If you want your staff to, say, be more environmentally-aware and photocopy fewer things, you might inform the staff about how paper usage creates CO2 and its environmental damage; and this might have a small effect.

But most studies show that if you want to change people’s behaviour, you need to make using the photocopier harder than not using it. Set it to print double sided, make users have to enter a code… these small barriers will have a disproportionate effect.

If you want to encourage a behaviour, don’t think of how to motivate staff, think about the small barriers that are stopping them behaving the way you want them to. Even inconsequential hurdles can have a disproportionate effect on behaviour.

Make it timely is based on the idea that the same message can have a markedly different effect depending on when people hear it. This is because a lot of people’s behaviour at work is habitual. We do the same things again and again. In a way, this is a sensible tactic: we have so many decisions to make in life, if we considered what the best thing to do was in every situation, we’d grind to a halt with the sheer effort.

So if we face a situation we’re familiar with, we’ll repeat what we did last time. Ideal if your staff are behaving the way that you want: but problematic if you want to change their behaviour – and how do you achieve that if they’re not even weighing up the merits of what they’re doing?

Choose your moment for better results

Psychologists have identified predictable moments when these habitual behaviours are weakened; one example is based on the work of psychologist Katherine Milkman who came up with an idea called ‘The fresh start effect’.

Her argument is that one of the biggest drivers to human behaviour is the desire to be consistent; and that when we enter new time periods our link with our past self is weakened and we become more open to change.

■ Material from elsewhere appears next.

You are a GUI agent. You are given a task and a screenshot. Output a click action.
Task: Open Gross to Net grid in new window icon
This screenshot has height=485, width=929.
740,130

And she proved it. In her initial study she looked at volumes of Google searches for things like ‘quit smoking, start dieting’. She looked at gym attendance and registration data – an each set of data she looked at revealed a set pattern: at the beginning of new time periods, people were more likely to start diets, to quit smoking, to change their behaviour. So whether it was the start of the year, week, month, or after a holiday or a birthday, these were all moments where people were more open to change.

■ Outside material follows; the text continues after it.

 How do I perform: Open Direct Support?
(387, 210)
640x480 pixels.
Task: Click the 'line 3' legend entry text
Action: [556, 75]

This was proved again in the commercial world, when Spotify’s ‘Discover Weekly’ playlists were launched. These use subscribers’ listening history to suggest songs they haven’t listened to before. But when Spotify first launched it it was a complete flop; it had been launched midweek. Then Spotify discovered ‘the fresh start effect’ (and Milkman’s work) and decided to relaunch the playlist on a Monday. It was only then that ‘Discover Weekly’ took off and became hugely popular.